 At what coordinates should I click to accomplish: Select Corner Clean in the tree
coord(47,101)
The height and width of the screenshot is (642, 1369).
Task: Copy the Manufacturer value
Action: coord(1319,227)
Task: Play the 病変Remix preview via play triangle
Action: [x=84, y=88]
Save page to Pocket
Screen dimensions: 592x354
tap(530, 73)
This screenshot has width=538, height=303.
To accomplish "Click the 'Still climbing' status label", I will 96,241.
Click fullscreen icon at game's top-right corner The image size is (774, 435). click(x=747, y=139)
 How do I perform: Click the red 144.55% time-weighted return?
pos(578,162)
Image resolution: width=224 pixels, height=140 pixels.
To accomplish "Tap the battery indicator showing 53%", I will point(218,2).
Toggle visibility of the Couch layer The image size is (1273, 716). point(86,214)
________
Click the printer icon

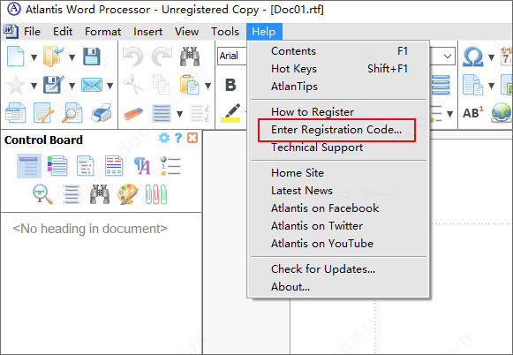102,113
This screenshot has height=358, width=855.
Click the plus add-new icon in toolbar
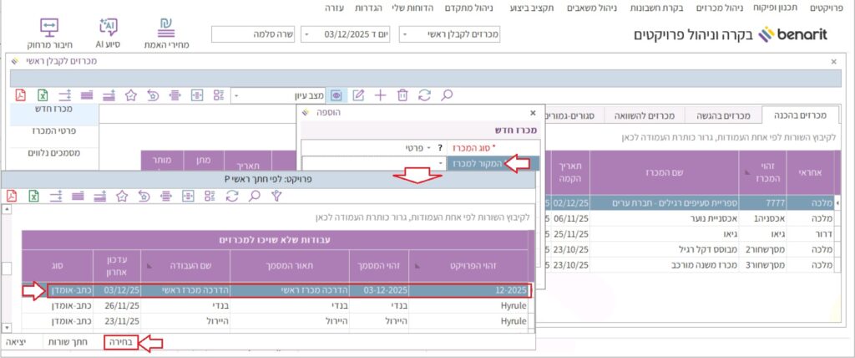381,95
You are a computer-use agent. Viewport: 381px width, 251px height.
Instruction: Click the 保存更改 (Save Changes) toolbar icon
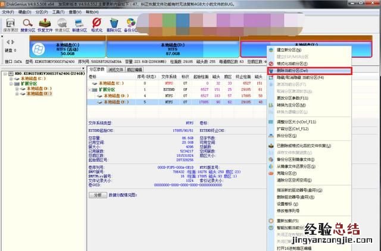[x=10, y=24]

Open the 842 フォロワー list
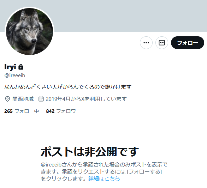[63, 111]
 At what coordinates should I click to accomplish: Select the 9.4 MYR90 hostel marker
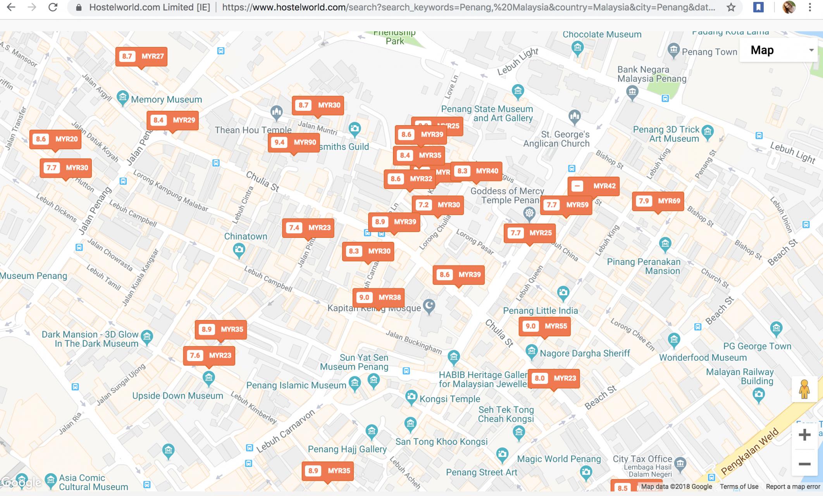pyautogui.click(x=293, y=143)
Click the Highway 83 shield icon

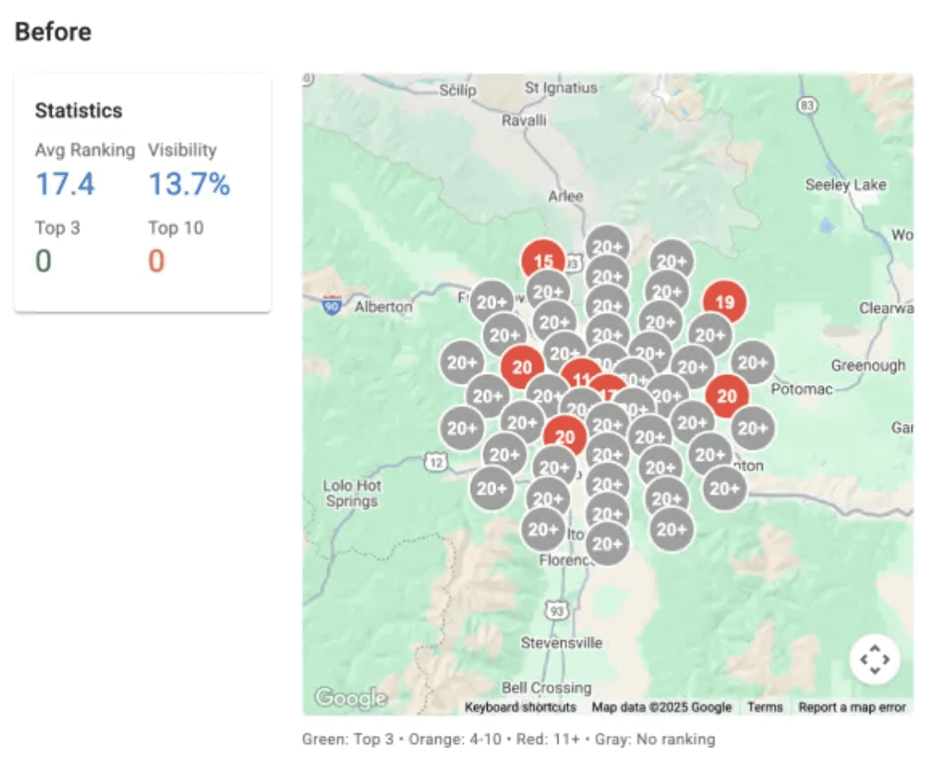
________
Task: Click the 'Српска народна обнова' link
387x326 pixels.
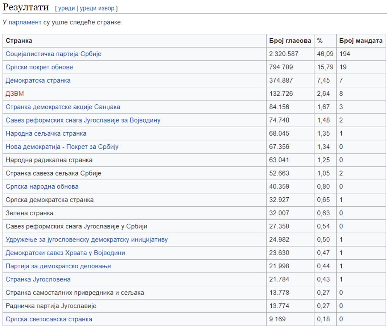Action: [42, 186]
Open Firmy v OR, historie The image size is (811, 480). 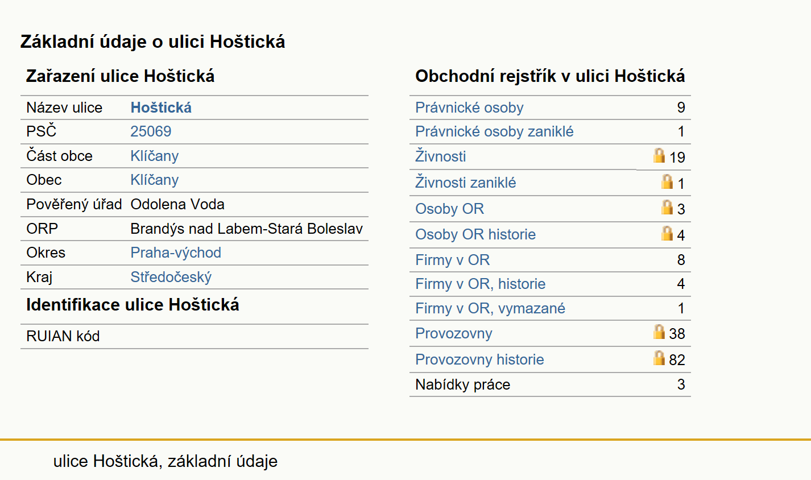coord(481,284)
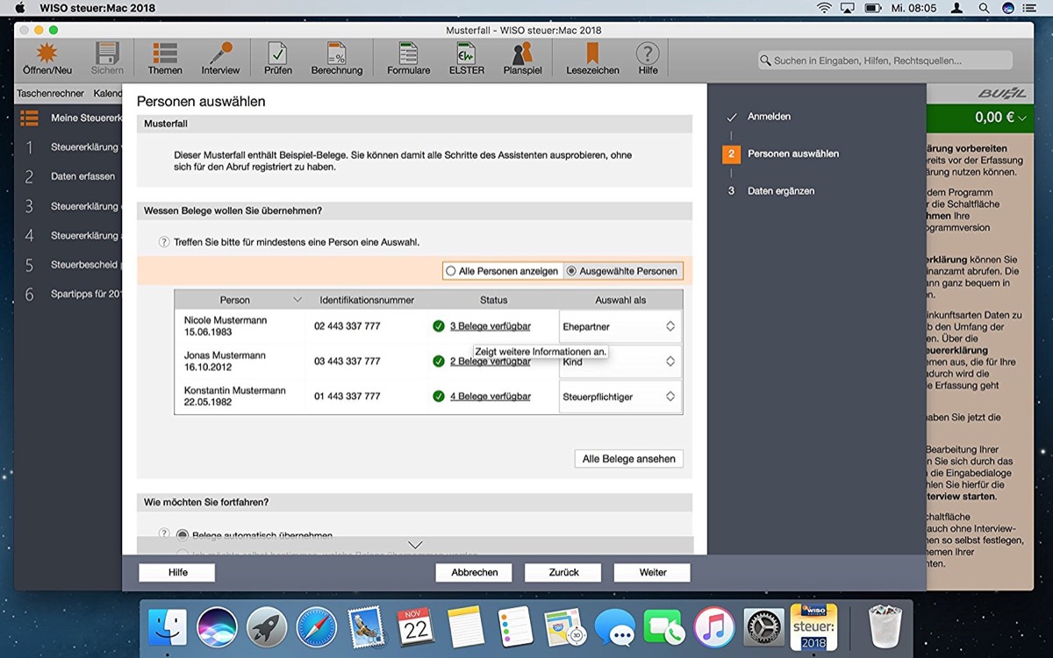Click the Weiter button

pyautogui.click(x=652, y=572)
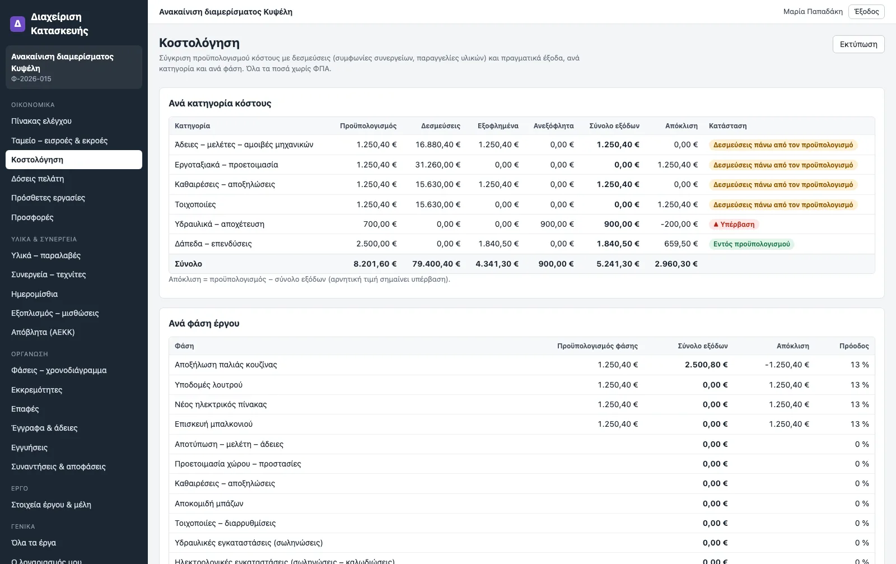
________
Exercise requirements:
In the material above, the stretch from the line with "Open the 842 フォロワー list" through the line with "Click the Highway 83 shield icon" is to be given again exactly, minus the pictures.

Result of this exercise:
Open the 842 フォロワー list
[63, 111]
 At what coordinates should I click to accomplish: Select the 9.4 MYR90 hostel marker
pyautogui.click(x=293, y=143)
Click the Highway 83 shield icon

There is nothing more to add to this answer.